▸ **Exercise objective**
Set down exactly, from the records below, the line with "Given: Select 字数消耗记录表 in the sidebar" through the line with "You are a computer-use agent. Screen", and nothing else.

═══ Input

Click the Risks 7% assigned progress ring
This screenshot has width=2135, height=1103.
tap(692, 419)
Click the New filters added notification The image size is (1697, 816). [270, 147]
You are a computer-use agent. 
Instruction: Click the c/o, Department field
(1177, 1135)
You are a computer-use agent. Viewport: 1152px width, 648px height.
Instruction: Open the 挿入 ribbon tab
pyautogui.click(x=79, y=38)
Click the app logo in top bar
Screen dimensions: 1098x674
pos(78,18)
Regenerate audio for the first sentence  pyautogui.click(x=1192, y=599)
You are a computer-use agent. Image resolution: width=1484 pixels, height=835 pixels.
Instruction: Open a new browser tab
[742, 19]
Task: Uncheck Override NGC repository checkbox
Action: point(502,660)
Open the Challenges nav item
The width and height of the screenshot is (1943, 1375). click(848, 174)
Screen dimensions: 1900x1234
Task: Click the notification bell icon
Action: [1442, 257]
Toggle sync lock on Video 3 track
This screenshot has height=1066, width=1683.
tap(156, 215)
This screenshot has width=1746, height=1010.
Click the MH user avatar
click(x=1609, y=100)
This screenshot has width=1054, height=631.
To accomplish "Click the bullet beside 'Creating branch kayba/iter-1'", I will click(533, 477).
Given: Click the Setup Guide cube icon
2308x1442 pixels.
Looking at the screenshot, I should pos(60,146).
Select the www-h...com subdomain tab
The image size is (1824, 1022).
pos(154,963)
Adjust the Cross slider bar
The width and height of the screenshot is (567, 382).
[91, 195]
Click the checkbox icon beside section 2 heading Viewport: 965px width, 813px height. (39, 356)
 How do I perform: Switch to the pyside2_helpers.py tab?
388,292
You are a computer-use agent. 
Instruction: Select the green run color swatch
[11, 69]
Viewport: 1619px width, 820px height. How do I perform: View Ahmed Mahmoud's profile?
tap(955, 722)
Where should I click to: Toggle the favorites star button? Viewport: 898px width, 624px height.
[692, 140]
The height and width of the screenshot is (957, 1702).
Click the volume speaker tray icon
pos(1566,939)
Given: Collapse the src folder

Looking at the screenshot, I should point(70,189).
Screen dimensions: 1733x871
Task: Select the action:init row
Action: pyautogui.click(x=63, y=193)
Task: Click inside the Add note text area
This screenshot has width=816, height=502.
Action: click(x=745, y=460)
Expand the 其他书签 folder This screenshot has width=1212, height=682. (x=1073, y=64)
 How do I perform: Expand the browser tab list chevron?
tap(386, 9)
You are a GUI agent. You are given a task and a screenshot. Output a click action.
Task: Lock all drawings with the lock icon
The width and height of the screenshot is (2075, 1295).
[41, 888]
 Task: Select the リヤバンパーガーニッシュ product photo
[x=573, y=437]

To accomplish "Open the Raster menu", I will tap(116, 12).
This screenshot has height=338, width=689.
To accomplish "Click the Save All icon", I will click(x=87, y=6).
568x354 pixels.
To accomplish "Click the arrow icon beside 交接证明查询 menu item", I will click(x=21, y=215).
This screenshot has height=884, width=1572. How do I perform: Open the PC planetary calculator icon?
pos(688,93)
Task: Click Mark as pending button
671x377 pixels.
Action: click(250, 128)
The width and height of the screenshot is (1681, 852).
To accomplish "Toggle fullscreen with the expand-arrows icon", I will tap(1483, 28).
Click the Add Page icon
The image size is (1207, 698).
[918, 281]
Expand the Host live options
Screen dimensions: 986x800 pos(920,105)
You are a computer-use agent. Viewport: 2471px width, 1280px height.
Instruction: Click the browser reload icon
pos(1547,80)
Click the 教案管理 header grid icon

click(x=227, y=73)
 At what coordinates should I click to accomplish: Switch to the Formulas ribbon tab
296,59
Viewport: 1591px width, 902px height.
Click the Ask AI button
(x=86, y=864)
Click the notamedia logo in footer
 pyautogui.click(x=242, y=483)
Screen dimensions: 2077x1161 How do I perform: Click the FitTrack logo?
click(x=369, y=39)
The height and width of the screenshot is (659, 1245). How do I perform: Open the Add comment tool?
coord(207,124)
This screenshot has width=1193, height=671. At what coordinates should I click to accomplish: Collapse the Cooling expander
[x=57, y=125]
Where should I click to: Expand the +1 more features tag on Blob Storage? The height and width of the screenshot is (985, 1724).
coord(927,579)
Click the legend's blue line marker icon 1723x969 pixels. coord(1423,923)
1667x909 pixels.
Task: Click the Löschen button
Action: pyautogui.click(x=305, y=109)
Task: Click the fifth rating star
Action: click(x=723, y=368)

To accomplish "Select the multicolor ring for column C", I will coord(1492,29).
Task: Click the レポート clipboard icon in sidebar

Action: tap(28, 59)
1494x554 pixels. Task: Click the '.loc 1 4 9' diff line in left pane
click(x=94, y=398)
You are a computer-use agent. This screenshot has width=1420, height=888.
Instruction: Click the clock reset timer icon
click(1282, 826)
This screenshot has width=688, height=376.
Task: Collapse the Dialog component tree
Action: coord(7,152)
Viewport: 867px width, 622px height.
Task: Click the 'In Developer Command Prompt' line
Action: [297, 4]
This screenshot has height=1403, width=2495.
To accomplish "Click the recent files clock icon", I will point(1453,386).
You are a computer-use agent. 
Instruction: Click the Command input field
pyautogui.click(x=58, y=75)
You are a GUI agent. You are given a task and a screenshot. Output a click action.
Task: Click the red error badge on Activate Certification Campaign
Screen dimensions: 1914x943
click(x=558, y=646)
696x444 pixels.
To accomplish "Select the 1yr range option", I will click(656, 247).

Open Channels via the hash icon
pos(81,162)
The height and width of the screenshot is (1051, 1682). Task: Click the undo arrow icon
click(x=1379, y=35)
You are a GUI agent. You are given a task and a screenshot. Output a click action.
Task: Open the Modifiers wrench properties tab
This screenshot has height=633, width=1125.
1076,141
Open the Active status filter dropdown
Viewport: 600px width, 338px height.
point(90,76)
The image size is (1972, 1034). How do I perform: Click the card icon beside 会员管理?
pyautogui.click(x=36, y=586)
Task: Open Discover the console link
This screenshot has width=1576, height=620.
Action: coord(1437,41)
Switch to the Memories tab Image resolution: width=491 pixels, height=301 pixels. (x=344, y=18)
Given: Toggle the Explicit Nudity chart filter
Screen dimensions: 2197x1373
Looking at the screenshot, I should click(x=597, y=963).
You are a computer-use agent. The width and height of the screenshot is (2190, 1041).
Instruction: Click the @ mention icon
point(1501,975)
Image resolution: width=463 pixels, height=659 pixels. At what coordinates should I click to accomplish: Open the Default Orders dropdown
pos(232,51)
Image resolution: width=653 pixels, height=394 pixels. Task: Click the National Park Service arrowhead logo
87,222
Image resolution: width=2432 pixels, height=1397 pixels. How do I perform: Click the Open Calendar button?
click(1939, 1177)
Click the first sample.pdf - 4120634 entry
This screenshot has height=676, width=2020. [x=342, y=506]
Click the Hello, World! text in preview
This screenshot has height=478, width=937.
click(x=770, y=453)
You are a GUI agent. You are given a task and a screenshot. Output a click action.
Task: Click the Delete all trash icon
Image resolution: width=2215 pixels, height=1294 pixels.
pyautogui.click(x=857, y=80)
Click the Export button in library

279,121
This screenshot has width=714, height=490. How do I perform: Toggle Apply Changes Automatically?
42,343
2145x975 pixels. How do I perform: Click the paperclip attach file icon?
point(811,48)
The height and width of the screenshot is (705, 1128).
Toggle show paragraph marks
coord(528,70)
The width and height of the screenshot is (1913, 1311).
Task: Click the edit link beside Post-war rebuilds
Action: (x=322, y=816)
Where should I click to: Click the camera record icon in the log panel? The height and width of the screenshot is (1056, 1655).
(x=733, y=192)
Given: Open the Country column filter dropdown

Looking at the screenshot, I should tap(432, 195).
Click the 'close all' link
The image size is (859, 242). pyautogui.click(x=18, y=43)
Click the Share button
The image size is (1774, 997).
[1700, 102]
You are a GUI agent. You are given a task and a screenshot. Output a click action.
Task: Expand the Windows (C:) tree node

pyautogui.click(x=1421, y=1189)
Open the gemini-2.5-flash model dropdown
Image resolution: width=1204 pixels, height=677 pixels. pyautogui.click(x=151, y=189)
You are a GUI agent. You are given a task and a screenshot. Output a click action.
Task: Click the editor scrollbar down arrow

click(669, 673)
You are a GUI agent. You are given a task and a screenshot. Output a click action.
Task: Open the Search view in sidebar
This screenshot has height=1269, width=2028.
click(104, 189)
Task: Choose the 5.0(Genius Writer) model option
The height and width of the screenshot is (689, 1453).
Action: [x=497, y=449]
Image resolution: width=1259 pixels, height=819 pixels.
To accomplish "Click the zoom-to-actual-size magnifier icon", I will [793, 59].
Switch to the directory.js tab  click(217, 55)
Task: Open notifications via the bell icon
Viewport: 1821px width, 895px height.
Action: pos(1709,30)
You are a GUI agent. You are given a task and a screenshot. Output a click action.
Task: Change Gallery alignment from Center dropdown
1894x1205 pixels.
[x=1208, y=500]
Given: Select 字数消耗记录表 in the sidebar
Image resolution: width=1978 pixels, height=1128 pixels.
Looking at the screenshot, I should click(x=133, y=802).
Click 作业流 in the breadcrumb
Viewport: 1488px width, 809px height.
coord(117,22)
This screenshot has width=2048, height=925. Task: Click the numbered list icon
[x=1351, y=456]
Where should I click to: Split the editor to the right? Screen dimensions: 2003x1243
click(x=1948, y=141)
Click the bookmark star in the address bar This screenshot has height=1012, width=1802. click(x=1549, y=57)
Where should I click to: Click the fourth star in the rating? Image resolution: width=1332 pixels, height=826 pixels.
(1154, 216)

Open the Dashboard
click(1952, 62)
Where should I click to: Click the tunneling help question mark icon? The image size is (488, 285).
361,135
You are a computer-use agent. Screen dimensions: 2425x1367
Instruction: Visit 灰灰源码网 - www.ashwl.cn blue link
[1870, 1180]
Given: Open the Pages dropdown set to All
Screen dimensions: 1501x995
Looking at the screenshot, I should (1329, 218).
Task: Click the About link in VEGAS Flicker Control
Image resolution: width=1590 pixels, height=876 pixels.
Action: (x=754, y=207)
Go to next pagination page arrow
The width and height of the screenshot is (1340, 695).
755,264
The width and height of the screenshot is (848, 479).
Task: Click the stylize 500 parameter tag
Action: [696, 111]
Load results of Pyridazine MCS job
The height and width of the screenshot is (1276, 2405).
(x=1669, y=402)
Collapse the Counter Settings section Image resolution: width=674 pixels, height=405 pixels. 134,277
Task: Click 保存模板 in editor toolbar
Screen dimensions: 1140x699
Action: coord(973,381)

══════

▸ **Solution to this task**
Given: Select 字数消耗记录表 in the sidebar
Image resolution: width=1978 pixels, height=1128 pixels.
Looking at the screenshot, I should click(x=133, y=802).
Click 作业流 in the breadcrumb
Viewport: 1488px width, 809px height.
coord(117,22)
This screenshot has width=2048, height=925. Task: Click the numbered list icon
[x=1351, y=456]
Where should I click to: Split the editor to the right? Screen dimensions: 2003x1243
click(x=1948, y=141)
Click the bookmark star in the address bar This screenshot has height=1012, width=1802. click(x=1549, y=57)
Where should I click to: Click the fourth star in the rating? Image resolution: width=1332 pixels, height=826 pixels.
(1154, 216)

Open the Dashboard
click(1952, 62)
Where should I click to: Click the tunneling help question mark icon? The image size is (488, 285).
361,135
You are a computer-use agent. Screen dimensions: 2425x1367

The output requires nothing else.